話が前後しますが、それにしても漢字のみのカギというのを考えた方には感服します。これ、正しさではなく(はっきり言って「いい加減」です)遊び心から始まったとしか思えません。残念ながら、発明した方を存じ上げないのですけれど、パズル作家として素晴らしい発想だと思います。

またテーマありのものが面白みと深さを出せるのがカギ付きクロスの醍醐味、まあ、カタカナの場合なんですが。ナンクロでは(というより漢字だと)テーマ的なものであってもすべてを関連する熟語にすると逆に無理がかかり面白さが減じてしまう場合が多い。カギ付きクロスのテーマの例を出すならば「文学」「歴史」「科学」などはもちろん「趣味」「芸能」「オシャレ」みたいなものでも、とにかくナンデモござれ。ニッチな個別趣味的な深い領域にも入っていける。ただ興味ない人にはとっつきにくい、という逆の事態も出てくるわけですが。

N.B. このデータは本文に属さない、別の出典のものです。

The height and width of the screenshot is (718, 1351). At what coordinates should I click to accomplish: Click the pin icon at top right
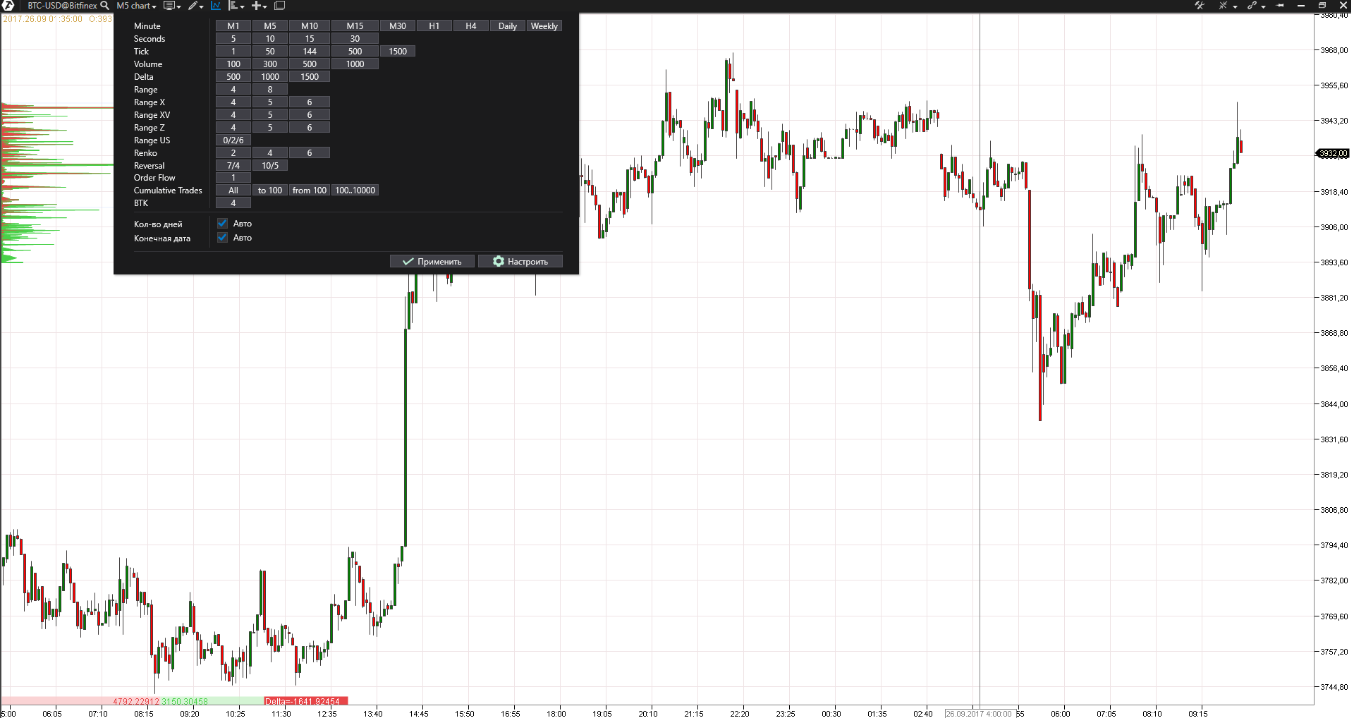click(x=1279, y=5)
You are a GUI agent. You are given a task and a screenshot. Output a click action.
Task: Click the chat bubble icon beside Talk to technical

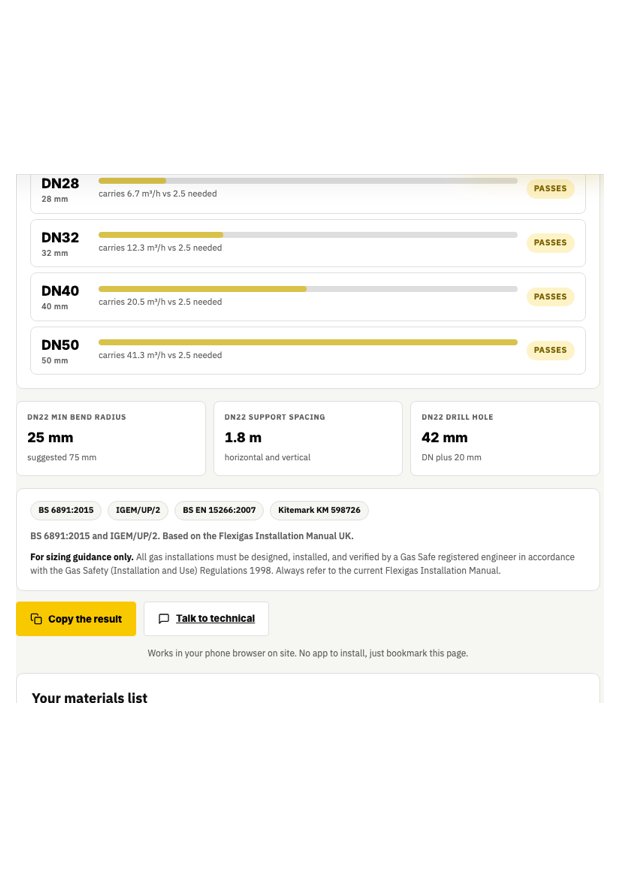[164, 619]
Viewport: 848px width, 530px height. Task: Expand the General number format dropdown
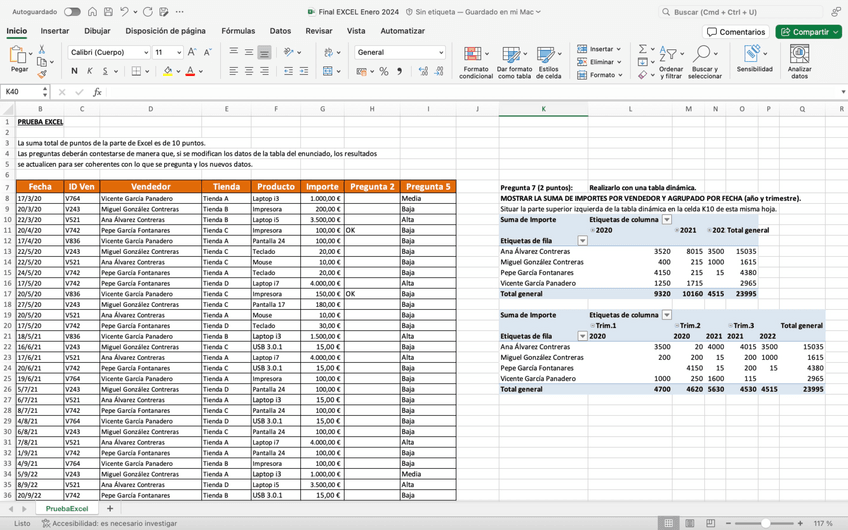point(440,52)
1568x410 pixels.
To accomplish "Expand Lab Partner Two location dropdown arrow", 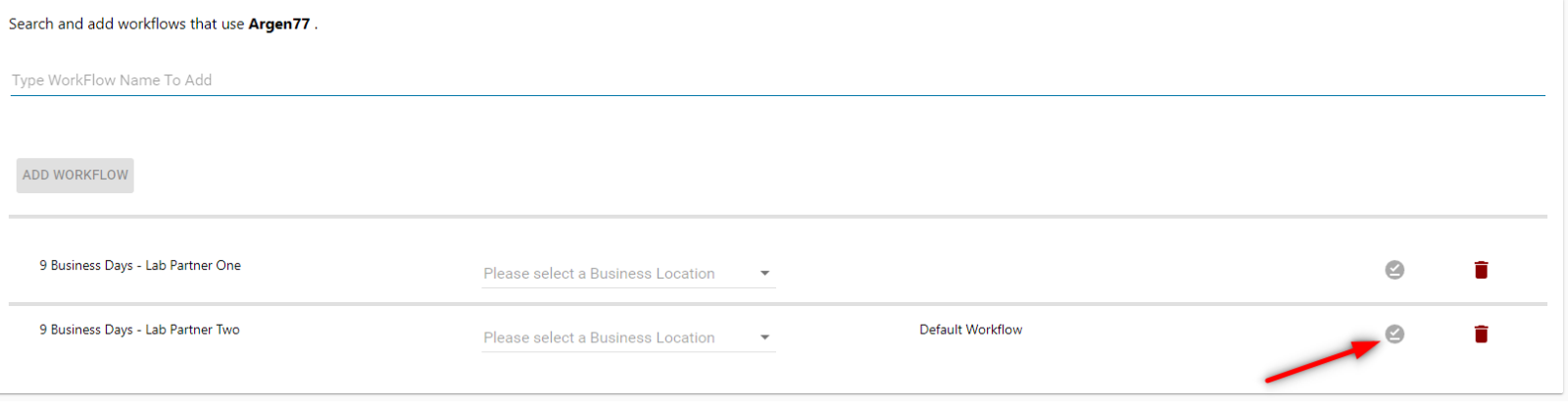I will pyautogui.click(x=764, y=337).
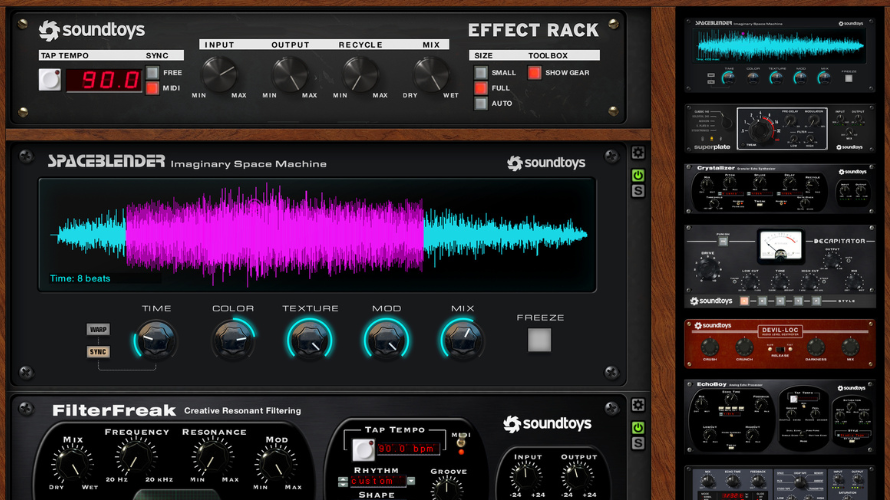
Task: Click previous rhythm arrow beside custom field
Action: [343, 482]
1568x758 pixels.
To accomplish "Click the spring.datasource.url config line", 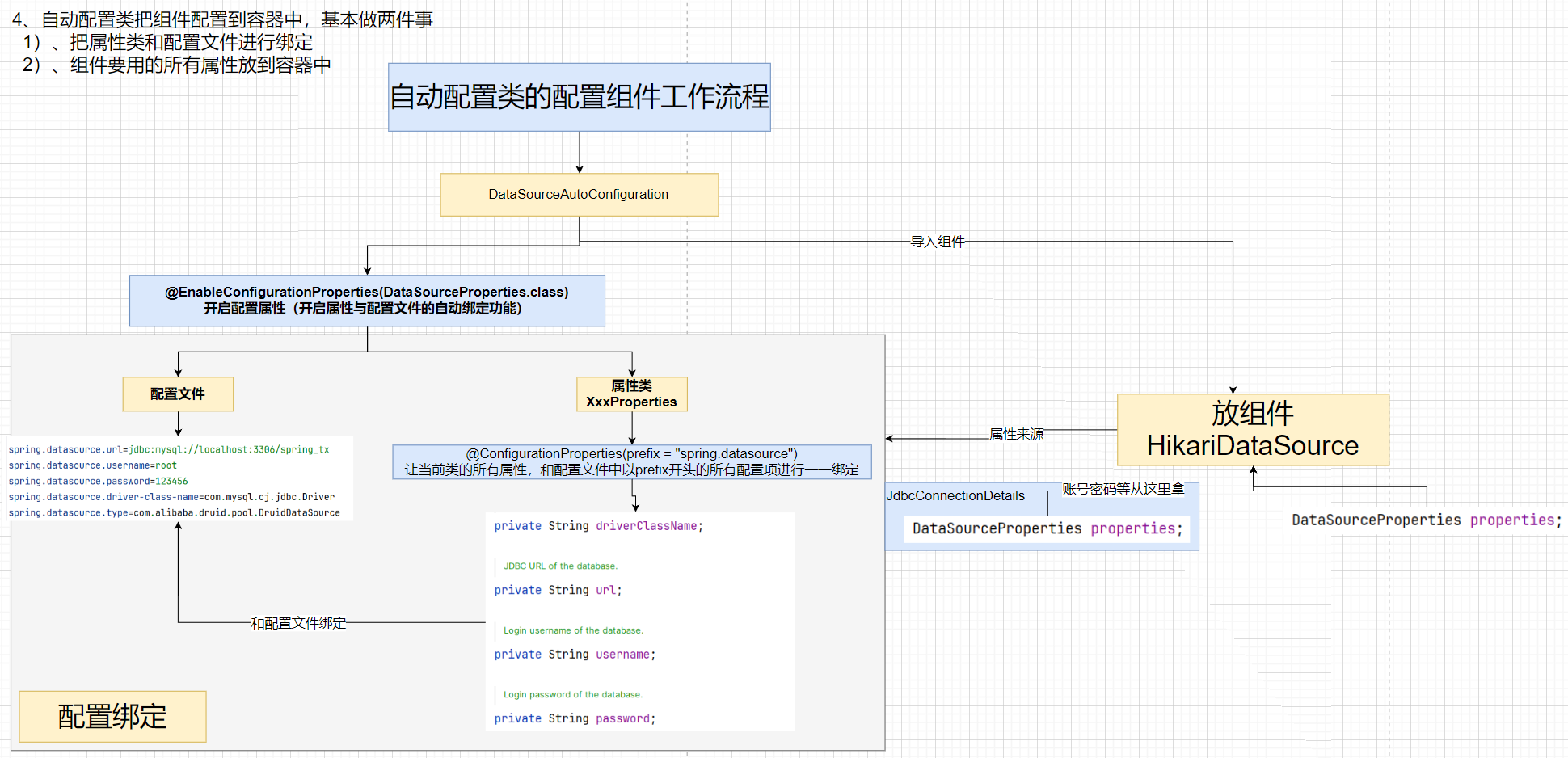I will (169, 450).
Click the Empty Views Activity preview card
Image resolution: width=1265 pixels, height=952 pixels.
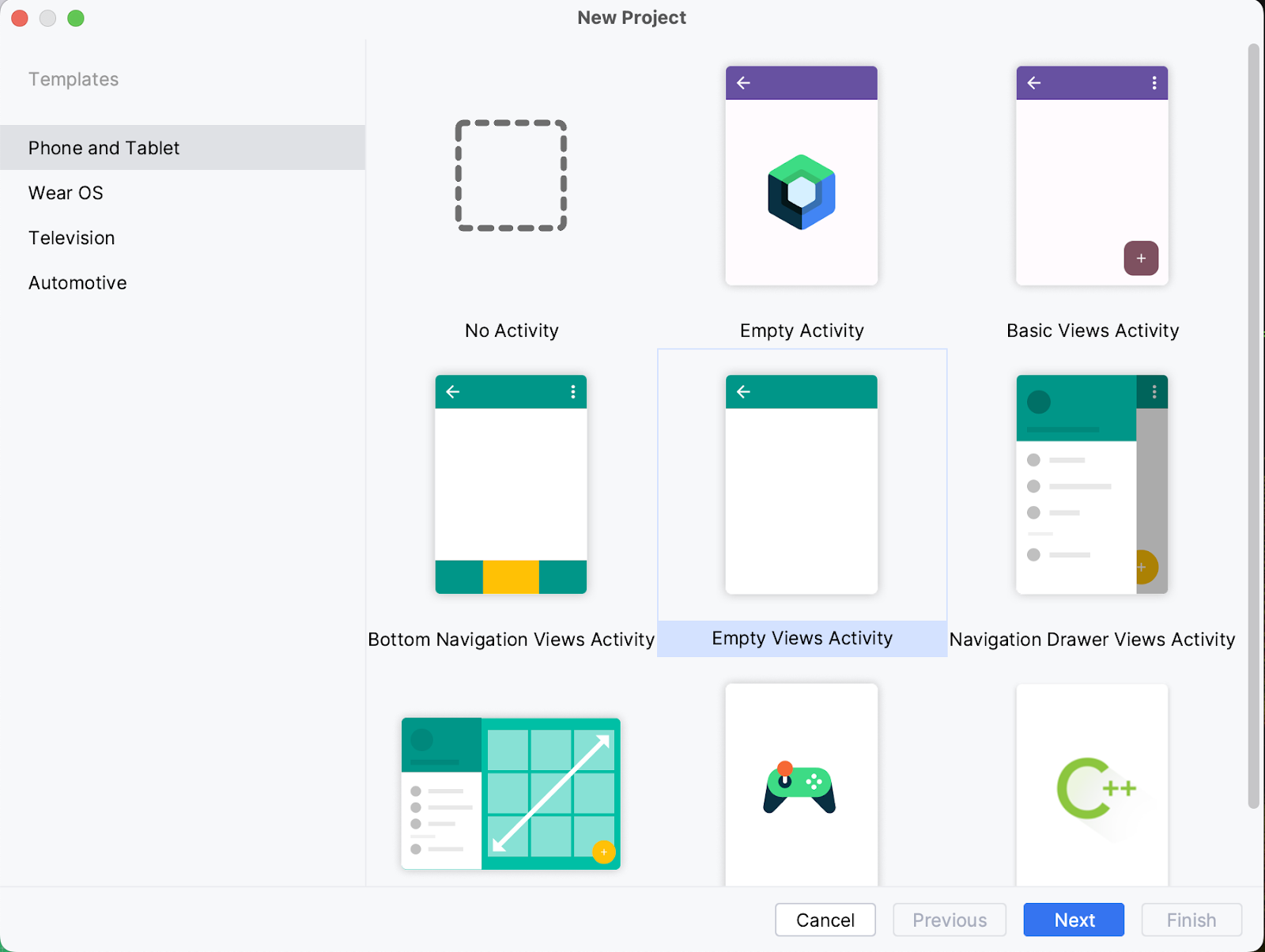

パズルの世界にも実は流行り廃りがありまして、漢字ものが生まれてしばらくは漢字ものの進撃は凄まじく、現在ではその勢いはなくなりつつも定番化しています。ナンバープレイス・数読などとよばれるものも相変わらずコンスタントに人気を得ているよう。イラストロジックなどと呼ばれる、ある種の絵をドット化して解析し、それを推測させる(塗り絵させる)タイプも活躍しているようです。実は私はあまり見ていなかったのですが(それを反省している昨今なんですが)テレビ番組でもパズル要素のあるものは今世紀に入る前後からかなり流行っていて、そのパターンもバラエティに富んでいたと聞いています。最近はクイズ的なタイプが全盛のようで、ただその手の番組が増え過ぎると、クイズ的・知識的な構成の中にもひらめき的・パズル的な要素が入れ込まれているようです。(「よう」ばかりですみません。)

カギ付きクロスは一時期の隆盛は収まったようで、かつ、シンプルなものが好まれている気がします。その傾向はナンクロもそうかもしれません。込み入ったものよりシンプル。でもまた流行は変転する気がします。(マス目の大きさにも流行の変化がある気がしますね。)

 カギ付きクロスに戻れば、カギに○を使うのを避ける作家もいます。妙にこだわるなあ、と思いつつも、パズル作家みたいな人はコダワッテなんぼですよね、と尊敬した覚えがあります。

●このコラムは、難問漢字館Vol.35に掲載されたものです。